Collected data entries:
------------------------------------------------------------

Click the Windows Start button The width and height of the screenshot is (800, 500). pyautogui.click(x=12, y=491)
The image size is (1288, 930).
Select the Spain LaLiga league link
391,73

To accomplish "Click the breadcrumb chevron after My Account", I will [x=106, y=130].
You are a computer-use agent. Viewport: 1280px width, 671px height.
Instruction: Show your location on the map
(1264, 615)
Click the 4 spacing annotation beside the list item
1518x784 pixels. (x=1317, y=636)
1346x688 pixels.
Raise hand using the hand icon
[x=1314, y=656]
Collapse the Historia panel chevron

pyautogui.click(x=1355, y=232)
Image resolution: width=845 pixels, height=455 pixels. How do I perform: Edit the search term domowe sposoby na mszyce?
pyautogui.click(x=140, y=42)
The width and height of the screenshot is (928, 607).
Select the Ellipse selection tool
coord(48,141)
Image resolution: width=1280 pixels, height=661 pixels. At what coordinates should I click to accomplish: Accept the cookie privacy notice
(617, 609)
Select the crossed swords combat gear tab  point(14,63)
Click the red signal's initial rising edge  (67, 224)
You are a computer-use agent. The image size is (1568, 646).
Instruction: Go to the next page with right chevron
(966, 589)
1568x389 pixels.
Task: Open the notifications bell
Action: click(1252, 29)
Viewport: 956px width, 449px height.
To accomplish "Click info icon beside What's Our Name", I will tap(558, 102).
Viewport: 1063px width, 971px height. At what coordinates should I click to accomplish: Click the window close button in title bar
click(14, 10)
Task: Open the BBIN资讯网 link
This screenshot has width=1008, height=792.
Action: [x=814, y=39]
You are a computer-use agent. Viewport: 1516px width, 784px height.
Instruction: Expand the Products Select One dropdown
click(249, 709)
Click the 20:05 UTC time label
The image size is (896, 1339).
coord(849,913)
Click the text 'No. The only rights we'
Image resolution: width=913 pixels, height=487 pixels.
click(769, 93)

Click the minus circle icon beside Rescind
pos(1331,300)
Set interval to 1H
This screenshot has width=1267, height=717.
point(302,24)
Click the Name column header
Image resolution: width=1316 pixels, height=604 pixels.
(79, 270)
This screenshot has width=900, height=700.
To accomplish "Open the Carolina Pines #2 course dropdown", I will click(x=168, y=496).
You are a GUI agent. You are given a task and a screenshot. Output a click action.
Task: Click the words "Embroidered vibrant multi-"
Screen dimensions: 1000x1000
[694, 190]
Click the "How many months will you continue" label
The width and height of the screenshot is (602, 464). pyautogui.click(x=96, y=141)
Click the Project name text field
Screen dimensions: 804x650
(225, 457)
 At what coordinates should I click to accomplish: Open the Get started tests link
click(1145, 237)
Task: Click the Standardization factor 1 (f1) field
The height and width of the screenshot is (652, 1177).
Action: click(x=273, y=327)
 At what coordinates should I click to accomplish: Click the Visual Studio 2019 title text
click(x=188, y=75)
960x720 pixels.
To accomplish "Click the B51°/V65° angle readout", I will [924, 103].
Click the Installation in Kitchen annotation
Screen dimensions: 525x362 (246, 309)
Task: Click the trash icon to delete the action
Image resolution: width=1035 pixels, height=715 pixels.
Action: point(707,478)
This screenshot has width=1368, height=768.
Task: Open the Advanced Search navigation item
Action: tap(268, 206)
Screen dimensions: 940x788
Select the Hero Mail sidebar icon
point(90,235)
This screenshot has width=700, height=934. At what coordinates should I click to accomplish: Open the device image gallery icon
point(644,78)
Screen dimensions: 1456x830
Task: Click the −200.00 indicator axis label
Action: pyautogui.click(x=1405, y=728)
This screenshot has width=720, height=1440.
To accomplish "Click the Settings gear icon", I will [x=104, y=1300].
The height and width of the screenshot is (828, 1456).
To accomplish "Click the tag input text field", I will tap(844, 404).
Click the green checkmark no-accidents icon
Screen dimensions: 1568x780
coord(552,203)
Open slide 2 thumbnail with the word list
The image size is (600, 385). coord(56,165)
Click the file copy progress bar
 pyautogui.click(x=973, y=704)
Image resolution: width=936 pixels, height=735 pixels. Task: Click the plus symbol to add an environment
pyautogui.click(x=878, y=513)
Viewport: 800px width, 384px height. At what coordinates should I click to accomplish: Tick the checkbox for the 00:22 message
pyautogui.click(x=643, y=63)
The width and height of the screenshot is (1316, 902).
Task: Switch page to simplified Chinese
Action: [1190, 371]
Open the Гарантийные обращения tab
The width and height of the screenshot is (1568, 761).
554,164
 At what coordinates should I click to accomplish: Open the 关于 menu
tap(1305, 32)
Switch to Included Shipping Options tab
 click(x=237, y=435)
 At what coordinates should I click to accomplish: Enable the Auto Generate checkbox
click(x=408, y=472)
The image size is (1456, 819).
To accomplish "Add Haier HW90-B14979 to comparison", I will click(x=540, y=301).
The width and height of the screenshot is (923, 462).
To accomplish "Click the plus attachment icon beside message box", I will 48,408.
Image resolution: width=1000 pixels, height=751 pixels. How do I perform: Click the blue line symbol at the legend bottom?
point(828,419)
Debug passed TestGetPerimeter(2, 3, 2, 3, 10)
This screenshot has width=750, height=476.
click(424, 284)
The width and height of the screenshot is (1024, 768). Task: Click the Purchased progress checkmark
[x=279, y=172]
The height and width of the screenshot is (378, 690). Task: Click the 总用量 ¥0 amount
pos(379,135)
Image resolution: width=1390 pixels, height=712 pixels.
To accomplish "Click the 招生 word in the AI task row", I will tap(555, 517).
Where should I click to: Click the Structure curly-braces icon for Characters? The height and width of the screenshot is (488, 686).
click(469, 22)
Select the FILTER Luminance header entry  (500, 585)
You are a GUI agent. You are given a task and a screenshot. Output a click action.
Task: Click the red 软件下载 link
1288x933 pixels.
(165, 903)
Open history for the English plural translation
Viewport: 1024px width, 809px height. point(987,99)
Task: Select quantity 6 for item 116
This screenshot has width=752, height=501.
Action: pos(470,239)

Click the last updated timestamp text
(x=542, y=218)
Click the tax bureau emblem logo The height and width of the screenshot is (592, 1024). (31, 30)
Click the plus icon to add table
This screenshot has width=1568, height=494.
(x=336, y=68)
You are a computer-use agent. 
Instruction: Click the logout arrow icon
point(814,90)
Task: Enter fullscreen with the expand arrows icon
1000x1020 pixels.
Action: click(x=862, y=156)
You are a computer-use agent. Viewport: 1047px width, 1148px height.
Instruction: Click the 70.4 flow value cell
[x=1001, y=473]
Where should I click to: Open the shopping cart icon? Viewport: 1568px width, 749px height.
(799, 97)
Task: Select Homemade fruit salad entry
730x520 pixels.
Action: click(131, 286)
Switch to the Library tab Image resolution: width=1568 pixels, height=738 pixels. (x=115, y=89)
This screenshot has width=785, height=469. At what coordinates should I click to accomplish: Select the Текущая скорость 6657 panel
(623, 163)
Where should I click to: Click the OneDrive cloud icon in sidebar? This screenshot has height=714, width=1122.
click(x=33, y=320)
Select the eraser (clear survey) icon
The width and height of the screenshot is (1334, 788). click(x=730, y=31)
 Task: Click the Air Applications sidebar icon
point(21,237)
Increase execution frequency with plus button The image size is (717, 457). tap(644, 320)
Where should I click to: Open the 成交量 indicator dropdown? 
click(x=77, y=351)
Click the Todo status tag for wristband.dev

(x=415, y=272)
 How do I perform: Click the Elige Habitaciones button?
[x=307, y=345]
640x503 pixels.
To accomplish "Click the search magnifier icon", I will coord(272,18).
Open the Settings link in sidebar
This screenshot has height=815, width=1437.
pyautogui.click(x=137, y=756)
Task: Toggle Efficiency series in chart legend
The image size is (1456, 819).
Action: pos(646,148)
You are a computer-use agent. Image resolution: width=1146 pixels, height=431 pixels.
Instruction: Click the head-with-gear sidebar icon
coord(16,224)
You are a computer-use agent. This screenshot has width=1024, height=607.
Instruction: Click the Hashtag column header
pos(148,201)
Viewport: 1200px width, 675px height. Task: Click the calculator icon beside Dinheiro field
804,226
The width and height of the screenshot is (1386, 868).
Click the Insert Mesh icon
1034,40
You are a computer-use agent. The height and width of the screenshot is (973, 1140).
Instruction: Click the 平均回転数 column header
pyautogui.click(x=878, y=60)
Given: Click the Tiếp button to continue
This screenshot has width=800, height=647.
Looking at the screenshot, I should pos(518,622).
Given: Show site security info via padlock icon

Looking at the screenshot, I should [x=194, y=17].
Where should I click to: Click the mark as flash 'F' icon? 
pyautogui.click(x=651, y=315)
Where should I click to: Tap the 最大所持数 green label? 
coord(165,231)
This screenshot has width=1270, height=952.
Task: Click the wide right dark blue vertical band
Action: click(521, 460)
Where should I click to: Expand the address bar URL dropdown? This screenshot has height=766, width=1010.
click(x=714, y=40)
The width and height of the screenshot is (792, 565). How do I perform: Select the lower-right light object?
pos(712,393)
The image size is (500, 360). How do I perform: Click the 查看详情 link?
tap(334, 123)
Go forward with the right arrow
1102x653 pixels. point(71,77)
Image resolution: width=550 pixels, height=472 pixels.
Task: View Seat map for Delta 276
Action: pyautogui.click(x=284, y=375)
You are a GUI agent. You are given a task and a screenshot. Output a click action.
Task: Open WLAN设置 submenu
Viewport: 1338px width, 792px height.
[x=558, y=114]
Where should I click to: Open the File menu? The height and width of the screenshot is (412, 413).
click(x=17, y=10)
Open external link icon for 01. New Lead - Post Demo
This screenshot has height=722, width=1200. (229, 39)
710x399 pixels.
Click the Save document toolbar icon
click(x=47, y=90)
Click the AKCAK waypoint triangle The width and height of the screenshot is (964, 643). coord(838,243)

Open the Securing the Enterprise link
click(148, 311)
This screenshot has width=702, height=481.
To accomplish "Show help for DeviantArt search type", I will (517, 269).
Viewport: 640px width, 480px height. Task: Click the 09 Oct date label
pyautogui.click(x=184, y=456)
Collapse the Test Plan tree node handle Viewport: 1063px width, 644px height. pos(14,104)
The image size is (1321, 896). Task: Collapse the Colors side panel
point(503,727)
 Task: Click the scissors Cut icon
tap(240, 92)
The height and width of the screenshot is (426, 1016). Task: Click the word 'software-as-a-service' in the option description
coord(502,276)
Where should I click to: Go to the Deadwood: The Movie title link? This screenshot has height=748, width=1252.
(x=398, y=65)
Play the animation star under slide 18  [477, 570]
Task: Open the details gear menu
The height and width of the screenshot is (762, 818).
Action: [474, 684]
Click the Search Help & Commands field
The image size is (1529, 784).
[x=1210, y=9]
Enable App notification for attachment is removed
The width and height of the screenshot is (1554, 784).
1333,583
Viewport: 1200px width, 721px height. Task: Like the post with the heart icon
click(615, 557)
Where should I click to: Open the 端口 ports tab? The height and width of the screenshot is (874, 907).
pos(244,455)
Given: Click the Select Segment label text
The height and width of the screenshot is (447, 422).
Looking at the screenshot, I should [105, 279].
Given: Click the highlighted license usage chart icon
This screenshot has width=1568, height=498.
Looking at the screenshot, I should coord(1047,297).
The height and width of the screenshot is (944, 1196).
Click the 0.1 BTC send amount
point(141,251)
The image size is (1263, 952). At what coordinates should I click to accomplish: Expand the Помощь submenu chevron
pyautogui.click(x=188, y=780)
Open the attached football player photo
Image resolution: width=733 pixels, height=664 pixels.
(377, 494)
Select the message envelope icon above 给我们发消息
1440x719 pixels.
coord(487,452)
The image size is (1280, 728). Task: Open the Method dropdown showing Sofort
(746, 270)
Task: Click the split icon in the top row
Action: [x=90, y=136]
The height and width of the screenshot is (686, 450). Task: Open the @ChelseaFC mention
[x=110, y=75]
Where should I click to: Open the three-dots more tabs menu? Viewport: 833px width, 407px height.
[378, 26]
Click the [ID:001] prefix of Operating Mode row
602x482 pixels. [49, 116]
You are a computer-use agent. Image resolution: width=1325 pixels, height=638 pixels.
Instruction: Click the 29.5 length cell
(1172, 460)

------------------------------------------------------------

Activity | Return a word-for-word copy of the lines above from the one holding "Image resolution: width=1390" through the one holding "Select the FILTER", with both of them included and nothing besides.

Answer box |
Image resolution: width=1390 pixels, height=712 pixels.
To accomplish "Click the 招生 word in the AI task row", I will tap(555, 517).
Where should I click to: Click the Structure curly-braces icon for Characters? The height and width of the screenshot is (488, 686).
click(469, 22)
Select the FILTER Luminance header entry  (500, 585)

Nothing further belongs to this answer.